====== Entries provided
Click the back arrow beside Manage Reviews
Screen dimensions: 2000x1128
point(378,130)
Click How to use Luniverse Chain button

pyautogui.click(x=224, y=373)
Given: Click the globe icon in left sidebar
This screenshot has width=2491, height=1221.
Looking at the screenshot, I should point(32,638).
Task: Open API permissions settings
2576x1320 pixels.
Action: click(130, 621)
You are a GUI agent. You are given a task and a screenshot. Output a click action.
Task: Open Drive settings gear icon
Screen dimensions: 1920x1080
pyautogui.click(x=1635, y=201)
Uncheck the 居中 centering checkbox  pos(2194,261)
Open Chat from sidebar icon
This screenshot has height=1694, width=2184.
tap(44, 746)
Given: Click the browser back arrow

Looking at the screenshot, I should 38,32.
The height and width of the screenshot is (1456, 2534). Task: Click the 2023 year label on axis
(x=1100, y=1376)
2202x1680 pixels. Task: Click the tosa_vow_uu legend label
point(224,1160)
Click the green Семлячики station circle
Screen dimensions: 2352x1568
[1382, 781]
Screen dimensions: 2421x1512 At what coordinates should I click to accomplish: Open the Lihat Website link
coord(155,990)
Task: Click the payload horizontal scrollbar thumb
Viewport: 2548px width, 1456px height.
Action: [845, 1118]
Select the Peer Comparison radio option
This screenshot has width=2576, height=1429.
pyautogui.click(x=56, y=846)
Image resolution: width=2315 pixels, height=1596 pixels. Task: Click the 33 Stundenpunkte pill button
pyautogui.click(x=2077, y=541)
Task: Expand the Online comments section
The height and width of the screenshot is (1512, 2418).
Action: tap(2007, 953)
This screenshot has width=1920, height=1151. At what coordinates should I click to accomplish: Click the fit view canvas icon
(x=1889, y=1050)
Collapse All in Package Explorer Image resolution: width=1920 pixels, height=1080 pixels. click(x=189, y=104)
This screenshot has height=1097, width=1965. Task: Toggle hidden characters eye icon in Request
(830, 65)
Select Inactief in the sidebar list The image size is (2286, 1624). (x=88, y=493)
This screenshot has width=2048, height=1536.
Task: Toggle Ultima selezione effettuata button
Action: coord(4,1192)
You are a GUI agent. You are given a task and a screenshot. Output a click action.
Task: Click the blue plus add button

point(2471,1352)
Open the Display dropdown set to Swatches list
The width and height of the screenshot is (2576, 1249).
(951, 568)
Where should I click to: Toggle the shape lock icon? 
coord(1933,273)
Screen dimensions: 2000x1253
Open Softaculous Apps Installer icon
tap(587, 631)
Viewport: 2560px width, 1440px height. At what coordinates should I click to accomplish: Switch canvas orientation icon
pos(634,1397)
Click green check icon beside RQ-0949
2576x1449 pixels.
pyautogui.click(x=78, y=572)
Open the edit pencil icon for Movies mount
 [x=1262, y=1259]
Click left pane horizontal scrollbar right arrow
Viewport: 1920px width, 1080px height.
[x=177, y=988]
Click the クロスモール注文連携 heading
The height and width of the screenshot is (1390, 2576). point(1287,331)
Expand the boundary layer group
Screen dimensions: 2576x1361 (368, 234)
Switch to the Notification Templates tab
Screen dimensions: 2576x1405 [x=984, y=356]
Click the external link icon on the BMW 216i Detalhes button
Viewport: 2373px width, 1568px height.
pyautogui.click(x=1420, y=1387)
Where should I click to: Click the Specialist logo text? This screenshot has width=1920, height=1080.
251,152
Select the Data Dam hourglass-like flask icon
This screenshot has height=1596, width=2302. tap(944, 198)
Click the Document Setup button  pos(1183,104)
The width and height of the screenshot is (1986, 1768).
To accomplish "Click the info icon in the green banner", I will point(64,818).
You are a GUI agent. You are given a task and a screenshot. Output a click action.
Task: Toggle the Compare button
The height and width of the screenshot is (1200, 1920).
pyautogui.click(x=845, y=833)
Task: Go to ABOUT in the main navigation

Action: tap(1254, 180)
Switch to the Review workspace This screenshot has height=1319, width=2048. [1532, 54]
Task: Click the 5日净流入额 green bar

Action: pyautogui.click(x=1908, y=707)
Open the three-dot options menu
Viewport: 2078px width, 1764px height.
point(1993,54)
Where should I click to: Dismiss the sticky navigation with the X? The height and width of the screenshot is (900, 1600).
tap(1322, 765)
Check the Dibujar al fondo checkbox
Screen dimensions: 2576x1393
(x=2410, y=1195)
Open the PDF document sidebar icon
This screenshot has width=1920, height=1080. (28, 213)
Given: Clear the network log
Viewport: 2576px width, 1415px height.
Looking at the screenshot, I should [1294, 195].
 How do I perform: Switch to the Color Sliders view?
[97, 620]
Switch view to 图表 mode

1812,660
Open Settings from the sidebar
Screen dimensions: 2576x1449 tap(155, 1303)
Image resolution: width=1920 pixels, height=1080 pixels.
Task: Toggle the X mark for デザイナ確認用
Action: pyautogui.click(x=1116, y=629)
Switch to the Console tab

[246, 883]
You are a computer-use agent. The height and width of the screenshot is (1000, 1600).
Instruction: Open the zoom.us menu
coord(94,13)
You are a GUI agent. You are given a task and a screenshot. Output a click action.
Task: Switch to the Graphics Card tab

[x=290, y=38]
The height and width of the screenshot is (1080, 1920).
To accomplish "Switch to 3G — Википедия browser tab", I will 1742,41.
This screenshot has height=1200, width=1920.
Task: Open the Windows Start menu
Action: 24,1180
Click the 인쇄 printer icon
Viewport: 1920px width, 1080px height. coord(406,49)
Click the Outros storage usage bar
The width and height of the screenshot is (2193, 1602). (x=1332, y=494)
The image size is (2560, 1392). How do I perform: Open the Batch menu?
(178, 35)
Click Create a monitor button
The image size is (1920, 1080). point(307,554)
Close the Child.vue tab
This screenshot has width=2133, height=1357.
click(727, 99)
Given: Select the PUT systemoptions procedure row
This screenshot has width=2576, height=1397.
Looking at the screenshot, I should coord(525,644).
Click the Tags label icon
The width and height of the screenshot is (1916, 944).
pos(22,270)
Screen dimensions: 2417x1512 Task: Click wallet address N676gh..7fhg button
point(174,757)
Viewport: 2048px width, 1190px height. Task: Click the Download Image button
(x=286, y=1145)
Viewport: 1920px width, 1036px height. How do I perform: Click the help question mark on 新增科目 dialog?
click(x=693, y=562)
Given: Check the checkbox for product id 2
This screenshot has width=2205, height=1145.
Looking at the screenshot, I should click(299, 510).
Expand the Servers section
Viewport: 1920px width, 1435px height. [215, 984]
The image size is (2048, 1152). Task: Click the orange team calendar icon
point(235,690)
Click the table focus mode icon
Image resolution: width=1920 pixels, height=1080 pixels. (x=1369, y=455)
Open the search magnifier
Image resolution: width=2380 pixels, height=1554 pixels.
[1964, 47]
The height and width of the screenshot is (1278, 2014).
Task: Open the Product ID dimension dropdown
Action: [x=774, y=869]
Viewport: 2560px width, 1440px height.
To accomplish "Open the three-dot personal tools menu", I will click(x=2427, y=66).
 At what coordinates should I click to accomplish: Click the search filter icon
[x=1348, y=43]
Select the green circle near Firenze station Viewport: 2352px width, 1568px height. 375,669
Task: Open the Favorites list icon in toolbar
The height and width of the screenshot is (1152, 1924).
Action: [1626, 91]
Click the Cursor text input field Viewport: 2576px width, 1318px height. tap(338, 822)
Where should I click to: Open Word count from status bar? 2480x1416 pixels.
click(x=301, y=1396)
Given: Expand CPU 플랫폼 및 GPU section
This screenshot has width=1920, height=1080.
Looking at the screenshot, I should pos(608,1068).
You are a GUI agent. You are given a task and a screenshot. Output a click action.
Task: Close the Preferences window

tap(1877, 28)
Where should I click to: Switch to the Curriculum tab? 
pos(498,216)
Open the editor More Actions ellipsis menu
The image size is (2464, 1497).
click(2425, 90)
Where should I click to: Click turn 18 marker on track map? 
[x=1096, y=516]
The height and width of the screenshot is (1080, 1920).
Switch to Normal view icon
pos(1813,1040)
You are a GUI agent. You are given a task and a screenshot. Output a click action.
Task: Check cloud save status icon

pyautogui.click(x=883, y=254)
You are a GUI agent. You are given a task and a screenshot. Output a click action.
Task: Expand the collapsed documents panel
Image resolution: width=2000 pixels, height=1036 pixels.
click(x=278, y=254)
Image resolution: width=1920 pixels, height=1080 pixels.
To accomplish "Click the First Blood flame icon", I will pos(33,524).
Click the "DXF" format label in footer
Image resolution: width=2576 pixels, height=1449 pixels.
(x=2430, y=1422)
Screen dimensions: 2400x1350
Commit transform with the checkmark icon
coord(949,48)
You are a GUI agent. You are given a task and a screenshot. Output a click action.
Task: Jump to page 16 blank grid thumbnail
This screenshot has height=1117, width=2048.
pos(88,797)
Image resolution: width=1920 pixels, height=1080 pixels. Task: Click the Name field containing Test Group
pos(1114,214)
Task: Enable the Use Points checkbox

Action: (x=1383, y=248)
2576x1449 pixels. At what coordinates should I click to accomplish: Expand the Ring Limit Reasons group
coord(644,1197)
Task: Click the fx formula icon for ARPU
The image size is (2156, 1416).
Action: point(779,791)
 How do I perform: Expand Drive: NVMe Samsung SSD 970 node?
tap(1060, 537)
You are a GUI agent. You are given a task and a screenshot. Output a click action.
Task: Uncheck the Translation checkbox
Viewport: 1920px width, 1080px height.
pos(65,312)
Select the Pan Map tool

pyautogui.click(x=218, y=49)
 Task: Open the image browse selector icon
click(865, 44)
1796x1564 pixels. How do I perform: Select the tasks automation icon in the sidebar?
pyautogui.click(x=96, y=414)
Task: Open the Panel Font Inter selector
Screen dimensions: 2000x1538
============
Task directions:
All lines from the one containing "Task: Click the fx formula icon for ARPU" through the end of the data, and no others, are to be given again word for word.

Task output:
Task: Click the fx formula icon for ARPU
The image size is (2156, 1416).
Action: point(779,791)
 How do I perform: Expand Drive: NVMe Samsung SSD 970 node?
tap(1060, 537)
You are a GUI agent. You are given a task and a screenshot. Output a click action.
Task: Uncheck the Translation checkbox
Viewport: 1920px width, 1080px height.
pos(65,312)
Select the Pan Map tool

pyautogui.click(x=218, y=49)
 Task: Open the image browse selector icon
click(865, 44)
1796x1564 pixels. How do I perform: Select the tasks automation icon in the sidebar?
pyautogui.click(x=96, y=414)
Task: Open the Panel Font Inter selector
Screen dimensions: 2000x1538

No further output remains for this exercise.